5 investing mistakes to avoid in 2021

Jan 25, 2021
2 mins | Views 16006

In many ways, 2020 was shaping up to be a watershed year for investors. The market was at a high and growing. And then the unforeseen happened. COVID-19 struck the world. Forcing countries, to move into lockdowns never before seen in history. Economies came to a standstill, and the markets crashed across the world. The following months unfolded in slow motion, opening windows of opportunities for specific sectors and hope for others. A rejuvenated market soon followed this amidst the slow recovery of the economy.

Looking back as an investor, the year gone by was probably the most stressful in a long time. But it was also a year that taught us many lessons. Given an unexpected 2020, what are the investing mistakes to avoid in 2021? As always, some insights harshly reinforce basic lessons.

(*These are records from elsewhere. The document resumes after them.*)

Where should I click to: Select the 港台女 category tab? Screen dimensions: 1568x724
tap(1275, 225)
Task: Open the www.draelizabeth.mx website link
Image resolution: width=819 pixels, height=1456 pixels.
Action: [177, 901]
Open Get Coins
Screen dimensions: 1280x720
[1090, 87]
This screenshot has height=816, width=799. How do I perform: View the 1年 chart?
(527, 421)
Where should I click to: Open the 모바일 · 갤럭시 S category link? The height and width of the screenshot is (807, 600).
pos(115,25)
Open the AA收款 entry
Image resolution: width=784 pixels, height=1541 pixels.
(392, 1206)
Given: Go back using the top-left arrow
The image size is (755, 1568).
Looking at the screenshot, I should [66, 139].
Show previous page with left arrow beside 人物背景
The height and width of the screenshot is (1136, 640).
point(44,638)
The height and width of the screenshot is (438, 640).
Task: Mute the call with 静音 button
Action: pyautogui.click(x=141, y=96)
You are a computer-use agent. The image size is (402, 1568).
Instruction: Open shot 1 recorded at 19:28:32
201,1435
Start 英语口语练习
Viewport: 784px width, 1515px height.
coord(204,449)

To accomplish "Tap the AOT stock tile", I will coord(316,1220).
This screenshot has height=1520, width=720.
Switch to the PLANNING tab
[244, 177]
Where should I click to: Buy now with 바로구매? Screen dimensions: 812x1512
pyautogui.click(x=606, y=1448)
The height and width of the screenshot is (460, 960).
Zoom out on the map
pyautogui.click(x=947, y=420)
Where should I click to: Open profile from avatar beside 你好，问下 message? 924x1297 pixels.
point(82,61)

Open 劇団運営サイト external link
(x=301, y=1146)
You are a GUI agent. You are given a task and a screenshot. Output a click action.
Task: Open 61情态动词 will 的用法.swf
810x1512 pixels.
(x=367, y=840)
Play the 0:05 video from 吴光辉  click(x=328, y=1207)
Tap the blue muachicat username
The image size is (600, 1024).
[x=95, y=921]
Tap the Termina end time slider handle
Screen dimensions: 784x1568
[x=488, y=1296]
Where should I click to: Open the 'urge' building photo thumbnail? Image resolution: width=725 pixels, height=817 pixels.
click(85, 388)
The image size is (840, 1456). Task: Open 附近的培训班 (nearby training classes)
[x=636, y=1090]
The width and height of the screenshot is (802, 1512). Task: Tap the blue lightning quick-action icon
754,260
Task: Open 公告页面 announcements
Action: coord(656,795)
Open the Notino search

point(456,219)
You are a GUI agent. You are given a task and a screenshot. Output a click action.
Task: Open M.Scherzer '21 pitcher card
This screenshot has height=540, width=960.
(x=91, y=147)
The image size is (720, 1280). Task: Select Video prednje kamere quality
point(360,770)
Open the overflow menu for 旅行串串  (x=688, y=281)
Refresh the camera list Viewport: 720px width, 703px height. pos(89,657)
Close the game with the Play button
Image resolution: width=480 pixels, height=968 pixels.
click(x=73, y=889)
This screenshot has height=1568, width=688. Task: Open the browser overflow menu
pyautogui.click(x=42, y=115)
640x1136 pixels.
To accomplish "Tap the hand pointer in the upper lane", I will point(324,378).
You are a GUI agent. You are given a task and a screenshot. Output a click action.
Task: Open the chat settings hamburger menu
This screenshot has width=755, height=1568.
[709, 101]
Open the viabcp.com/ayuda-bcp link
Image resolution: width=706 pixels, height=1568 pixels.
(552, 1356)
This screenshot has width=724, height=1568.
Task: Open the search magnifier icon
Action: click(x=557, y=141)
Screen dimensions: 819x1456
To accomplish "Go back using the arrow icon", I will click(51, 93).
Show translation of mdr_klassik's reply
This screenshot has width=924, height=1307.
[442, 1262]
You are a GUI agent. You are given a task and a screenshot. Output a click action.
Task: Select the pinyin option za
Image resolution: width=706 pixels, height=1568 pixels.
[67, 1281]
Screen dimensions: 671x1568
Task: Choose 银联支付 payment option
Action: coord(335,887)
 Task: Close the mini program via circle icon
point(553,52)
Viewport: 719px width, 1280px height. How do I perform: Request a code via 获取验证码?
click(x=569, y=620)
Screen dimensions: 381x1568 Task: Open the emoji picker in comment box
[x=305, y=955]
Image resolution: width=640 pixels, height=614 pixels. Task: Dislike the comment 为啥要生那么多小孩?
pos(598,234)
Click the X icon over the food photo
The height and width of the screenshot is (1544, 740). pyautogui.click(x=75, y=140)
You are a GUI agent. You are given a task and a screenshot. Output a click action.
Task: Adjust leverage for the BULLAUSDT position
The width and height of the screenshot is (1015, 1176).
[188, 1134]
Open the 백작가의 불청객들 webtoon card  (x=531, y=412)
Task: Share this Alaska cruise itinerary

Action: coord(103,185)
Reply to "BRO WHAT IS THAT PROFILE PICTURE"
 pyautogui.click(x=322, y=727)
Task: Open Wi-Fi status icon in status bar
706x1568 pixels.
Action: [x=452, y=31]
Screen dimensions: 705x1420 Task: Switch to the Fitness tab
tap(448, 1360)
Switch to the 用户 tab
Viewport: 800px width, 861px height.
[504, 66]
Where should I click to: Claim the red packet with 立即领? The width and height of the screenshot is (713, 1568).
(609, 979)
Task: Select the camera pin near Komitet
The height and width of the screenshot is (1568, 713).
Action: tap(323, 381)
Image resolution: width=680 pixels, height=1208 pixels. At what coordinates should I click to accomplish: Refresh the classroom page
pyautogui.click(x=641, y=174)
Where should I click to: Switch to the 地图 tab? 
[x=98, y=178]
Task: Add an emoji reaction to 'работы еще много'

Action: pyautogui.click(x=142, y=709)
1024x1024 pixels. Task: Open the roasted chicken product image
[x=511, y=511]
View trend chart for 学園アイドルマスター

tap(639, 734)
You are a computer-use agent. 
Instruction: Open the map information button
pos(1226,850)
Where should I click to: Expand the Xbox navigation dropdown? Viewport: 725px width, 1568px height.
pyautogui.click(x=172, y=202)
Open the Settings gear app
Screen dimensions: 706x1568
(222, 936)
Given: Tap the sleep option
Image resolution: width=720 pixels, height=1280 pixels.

  1. Avoid short-term outlooks. This new year is a great time to renew our commitment to remain confident about the bigger picture. To never get swayed by short-term troughs and not allow panic to dictate our behaviour. A country as vast and as vibrant ours can bounce back with vigour. As cliched as it may sound, we are a nation with a remarkably high proportion of millennials constantly on the move, thirsting for success and rewards. One can never under-estimate their positive impact on our economy.

  2. Avoid confusing the past with the future. Our experience with our investments in the previous year may not have been as good as we had expected. However, this does not mean that our future returns may be low as well. Recoveries depend on a variety of factors and constant economic changes every year. One needs always to take a holistic view and stick with investments that exude the potential to give long-term returns. suitable investment may tend to pay-off in the long run.

  3. Avoid expecting high returns. Especially true of instruments that come with higher risk quotients. We cannot treat our investments like buying lottery tickets, hoping to win all the time. We are privy to stories and legends of people who have made a killing in the markets, but they are purely exceptions. These stories should never be the main reason for our investments. As long as one is rooted in the fundamentals, we will always have a fair idea of the outcomes.

  4. Avoid investing in a single asset. Even something as big a disaster as the Covid ended up playing havoc with just a couple of investment channels. The biggest lesson from that mishap was nothing new. It was a reminder to spread your portfolio, to invest in various assets. Spread your returns and reduce the risk. A well-diversified portfolio can prove to be a useful tool for risk management if you use it well. All investment experts agree that spreading your investments can helps minimize risk to a large extent.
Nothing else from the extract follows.